Entities overview¶

Juturna was designed with developers in mind. This means, there is only a handful of entities you should really get a good look at, then you are good to go, and starting from there you can create new components in minutes and customise them as you see fit.

So, let’s take a look at:

pipelines
nodes
messages and payloads

Pipeline¶

A pipeline is a processing structure that instantiates and aggregates nodes, managing their links and lifecycle. Pipelines can be seen as multi-input, multi-output entities, where the underlying data consumption and generation are of course performed by the constructing nodes.
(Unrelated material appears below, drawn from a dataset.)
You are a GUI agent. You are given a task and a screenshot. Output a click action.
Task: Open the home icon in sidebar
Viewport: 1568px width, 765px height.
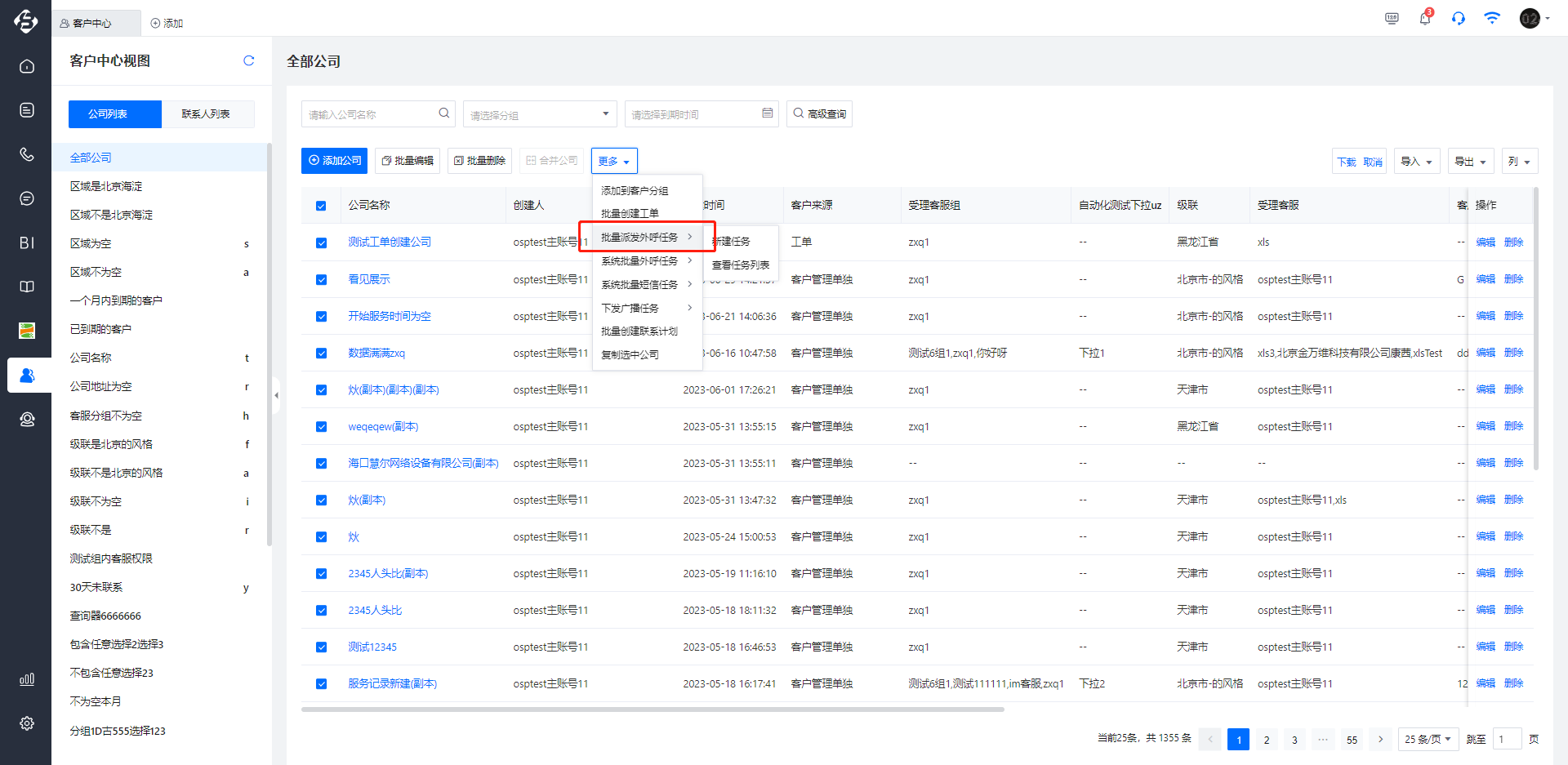coord(27,66)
A basic, minimal Juturna pipeline can be somehow seen as a DAG , a graph with a single root node with in-degree of 0 (of course, this is not technically true, as the root node of a pipeline still receives data from somewhere), and every other node with an in-degree of 1 or more. Nodes can have as many outbound connections as the pipeline structure requires.
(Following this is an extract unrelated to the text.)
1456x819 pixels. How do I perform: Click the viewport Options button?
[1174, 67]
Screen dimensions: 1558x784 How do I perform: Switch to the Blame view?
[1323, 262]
If you look at the picture below, you should see: an external source feeding the root node of our pipeline, a bunch of nodes moving forward processed and transformed data, and some destination (local or remote, it does not really make much difference).

A Juturna pipeline can also be multi-source: several root nodes will feed different branches of the graph. This could be very useful when heterogeneous data need to be gathered from independent sources. As an example, think of a video stream, and its corresponding audio stream, sent using RTP over different ports. In such a scenario, we can design a pipeline that fetches both streams, transcribes and translates the audio, and produces the textual translation and a video stream with subtitles. For Juturna, this is a single pipeline entity, for which 2 source nodes are defined.

Node¶

A node is a component that receives data from one or more sources (a node source can be external, like we saw earlier, or it can be an upstream edge to another node), processes them, and makes the produced data available to all its downstream destinations.

So, a node receives data, and spits out data.

Broadly speaking, nodes can be split into three logical categories, depending on the task they are programmed to performed:

Source nodes are root nodes that either consume external data (obtained from real-time streams, remote or local files, databases, HTTP or websocket requests…) or generate data, to ultimately push them downstream into the pipeline. In the above pipeline examples, source nodes are the green ones.

Processing nodes (proc node if you are in a hurry) are intermediate nodes in the pipeline. A processing node receives data from all its upstream connections, processes them, and send the results downstream into the pipeline. Looking back at the previous audio/video pipeline example, stt is a proc node with a single input and multiple outputs, translate is a proc node with a single input and a single output, and subtitles is a proc node with multiple inputs and a single output. The missing configuration, multiple input / multiple output, is still possible albeit not depicted.

Sink nodes deliver to remote or local destinations the data they receive from the nodes they are connected to. Remote destinations could be anything you can think of: HTTP endpoints, websocket servers, databases or caches, RTP streams. Of course, if there is no node capable of transmitting to the destination you need to reach, you can still create a custom node for it!

When designing a pipeline, there are some alternatives for how to get the nodes you need:

use Juturna built-in nodes, that are, all those nodes that are available within the Juturna library itself
use community plugin nodes, that are, nodes that can be distributed through GitHub, the Juturna Hub facility, or any other tool you can think of
implement your own custom nodes (this is the fun solution!)

Messages and payloads¶

Nodes within a pipeline pass data around using messages. A message is just a data container with some utilities attached to it. Also, messages can be created with the definition of the type of data they are going to encapsulate (a payload). This comes especially helpful when nodes are defined, so that users can have an idea of what kinda of data a node expects at the input, and produces at the output.